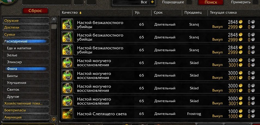
Task: Click the red Поиск button
Action: tap(211, 2)
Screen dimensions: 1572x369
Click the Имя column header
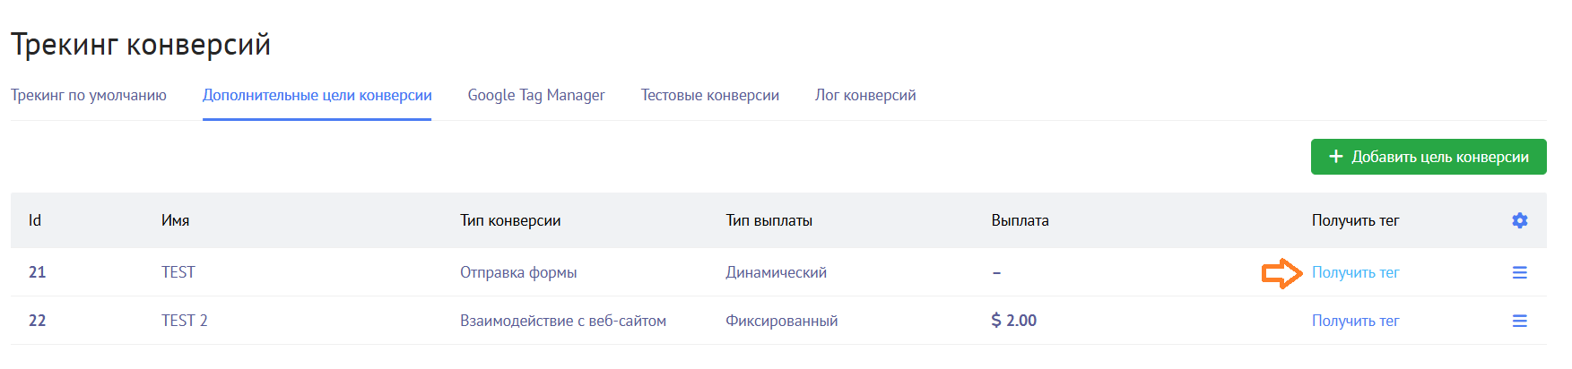[x=175, y=220]
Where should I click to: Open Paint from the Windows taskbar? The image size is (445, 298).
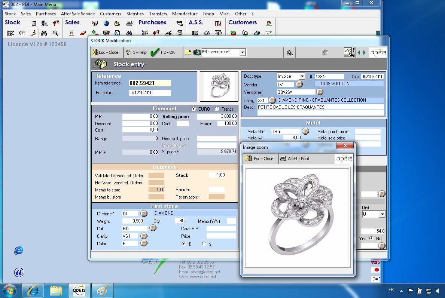[102, 291]
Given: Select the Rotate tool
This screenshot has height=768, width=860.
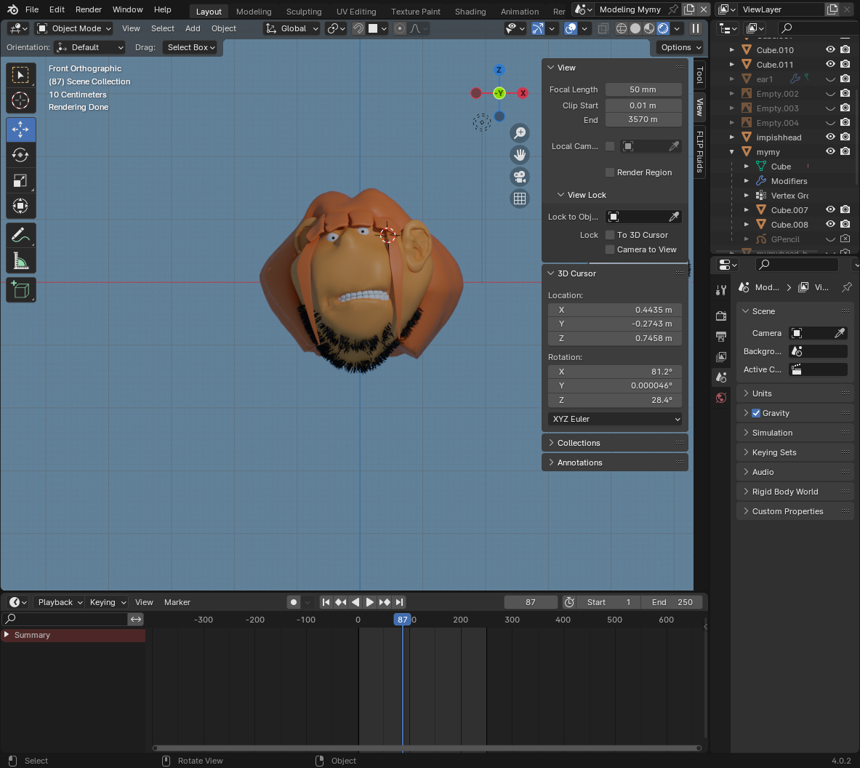Looking at the screenshot, I should click(20, 156).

******

▶ [TASK DIRECTIONS]: Only the lines from the one with "Screen dimensions: 1572x369" through the end of the listing above should be output, exactly as written and with no pictures.

▶ [TASK SOLUTION]:
Screen dimensions: 1572x369
Click the Имя column header
[x=175, y=220]
Where should I click to: Open Paint from the Windows taskbar? The image size is (445, 298).
[102, 291]
Given: Select the Rotate tool
This screenshot has height=768, width=860.
Looking at the screenshot, I should click(20, 156).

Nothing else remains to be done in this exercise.